1. Overview

awk has built-in support for splitting text data into fields. It treats fields as “first-class citizens” and provides convenient ways to access and manipulate them.

In this tutorial, we’ll explore multiple strategies to split a parameter (input record) by a character using awk.

2. Scenario Setup

Let’s start by taking a look at comma-separated values in the numbers.txt text file:

$ cat numbers.txt
10,21,33,42
14,20,30
1,3,5
8,45,64,23
111,3,5

We can notice that each record contains numeric values. Our goal is to sum the numbers in each record and show the output in an equation format:

num1 + num2 + num3 ... = sum

For this purpose, we must split each input record (parameter) by a comma (,) and add individual values to a running sum value.

3. Using Field Separator (FS)

awk can split the input parameters using the field separator (FS) character. Let’s see how we can define it in the BEGIN block and get the individual values:

$ awk 'BEGIN {
    FS=",";
}
{
    print $1
}' numbers.txt
10
14
1
8
111

We can notice that $1 refers to the first field value. Similarly, we can use $2, $3, and so on till $NF to retrieve individual field values, wherein NF is the total count of individual values for the current record.

Now, let’s extend our understanding to write a for loop that computes the sum using field values:

$ awk '
BEGIN{
    FS=",";
}
{
    sum=0;
    for (i=1; i<=NF; i++) { 
        printf "%s%s", $i, (i < NF ? " + " : "");
        sum += $i;
    } 
    printf " = %d\n", sum; 
}' numbers.txt
10 + 21 + 33 + 42 = 106
14 + 20 + 30 = 64
1 + 3 + 5 = 9
8 + 45 + 64 + 23 = 140
111 + 3 + 5 = 119

We can see that we’ve used a standard approach of initializing the sum variable to 0 and then using an iteration to increment the sum by the current field’s value ($i). Furthermore, we’ve used printf statements to show the output in an equation format.

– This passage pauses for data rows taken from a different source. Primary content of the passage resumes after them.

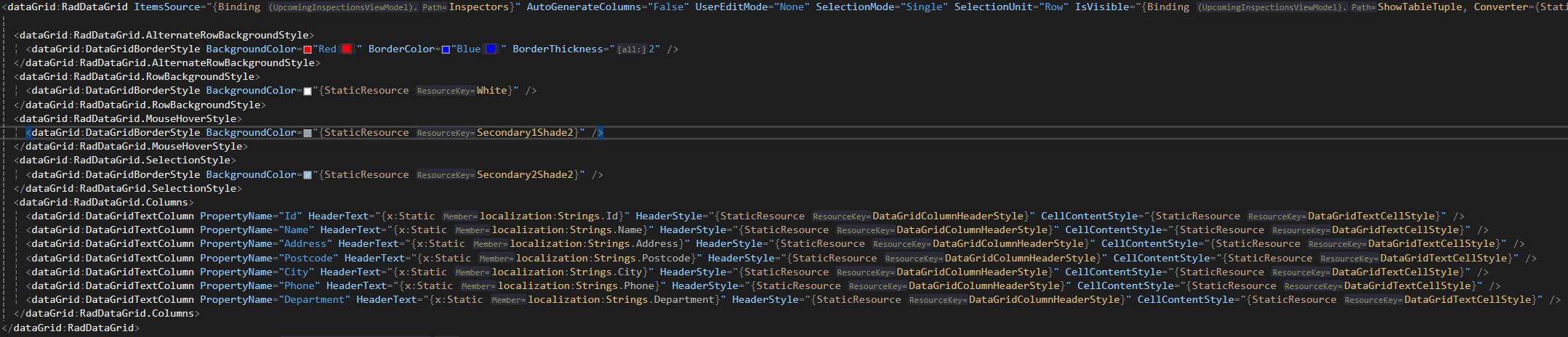Click the light blue swatch before Secondary2Shade2
1568x337 pixels.
click(307, 175)
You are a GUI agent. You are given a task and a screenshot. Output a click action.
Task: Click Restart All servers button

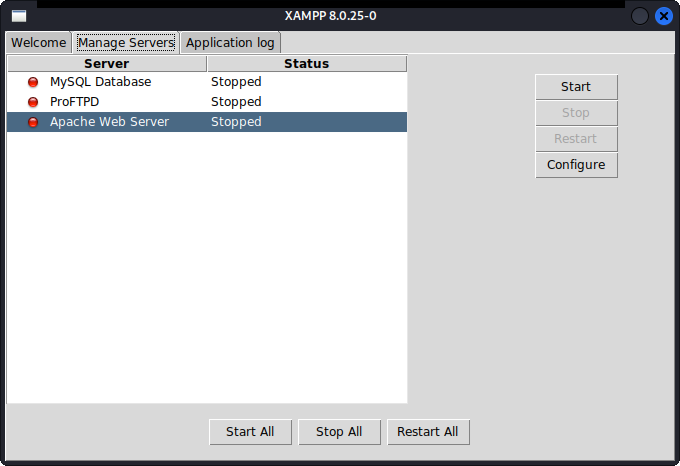(x=428, y=432)
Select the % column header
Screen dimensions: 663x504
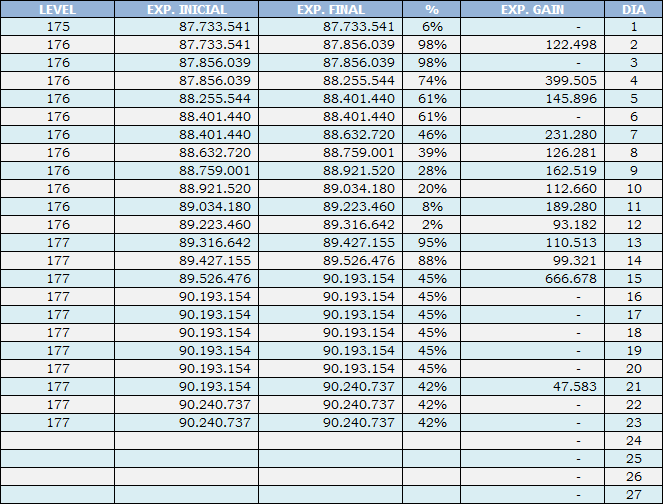pyautogui.click(x=431, y=9)
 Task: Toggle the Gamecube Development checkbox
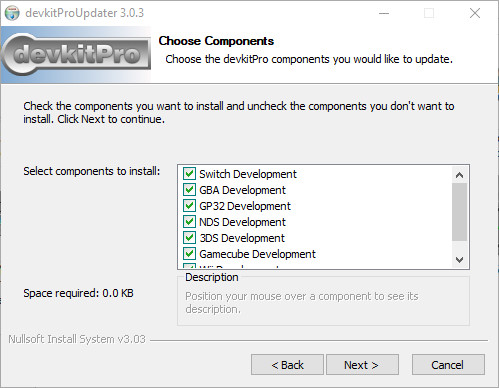coord(189,254)
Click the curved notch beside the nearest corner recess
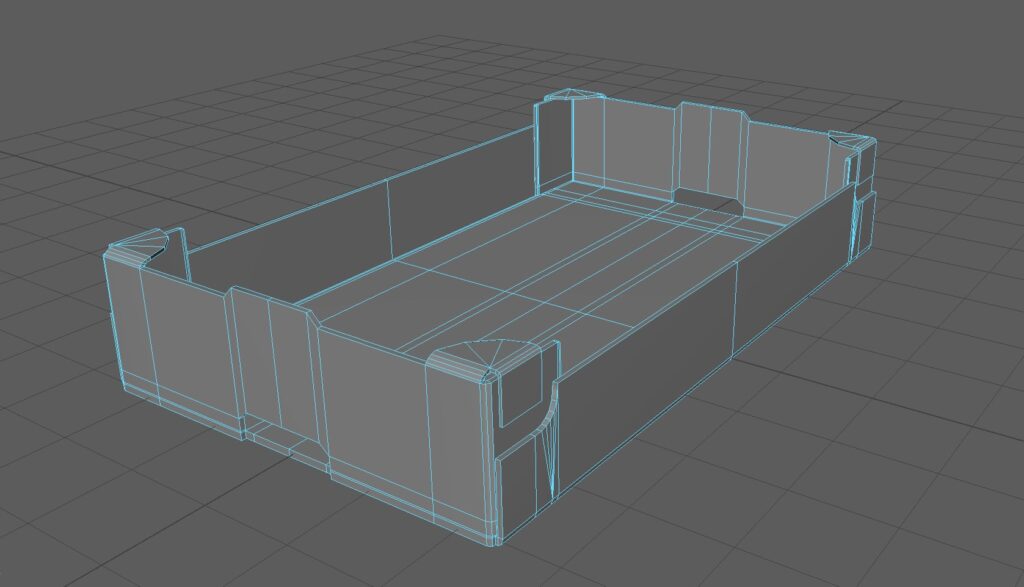The height and width of the screenshot is (587, 1024). tap(545, 408)
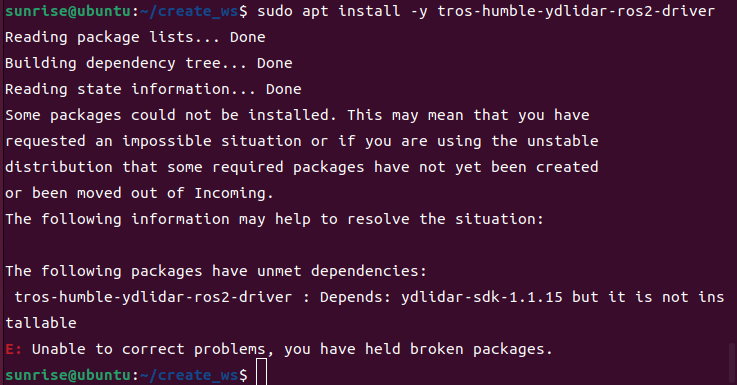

4. Using Field Pattern (FPAT)

While FS defines the field separator, FPAT is an in-built variable that defines the regular expression for individual fields. In our case, we can define a field using a regular expression, [^,], to represent a sequence of characters not containing a comma. Let’s use this concept to show the value for the first field ($1):

$ awk 'BEGIN{ FPAT="[^,]+"} { print $1 }' numbers.txt
10
14
1
8
111

It works as expected.

Like earlier, let’s use a for loop to compute the sum for the individual field values while defining the FPAT variable in the BEGIN block:

$ awk '
BEGIN {
    FPAT="[^,]+";
}
{ 
    sum=0; 
    for (i=1; i<=NF; i++) { 
        sum += $i; 
        printf "%s%s", $i, (i < NF ? " + " : "");
    } 
    printf " = %d\n", sum; 
}' numbers.txt
10 + 21 + 33 + 42 = 106
14 + 20 + 30 = 64
1 + 3 + 5 = 9
8 + 45 + 64 + 23 = 140
111 + 3 + 5 = 119

Fantastic! We’ve got this one right.

5. Using the split() Function

We can use the split() function to split a string into an array of substrings based on a specified separator:

count = split(string, array, separator)

Additionally, we get the total number of splits in the count variable.

Let’s use this to split the numeric values in the numbers.txt file:

$ awk '{ split($0, arr, ","); print arr[1]; }' numbers.txt
10
14
1
8
111

We must remember that awk uses 1-based indexing for arrays. So, we used arr[1] to retrieve the first value.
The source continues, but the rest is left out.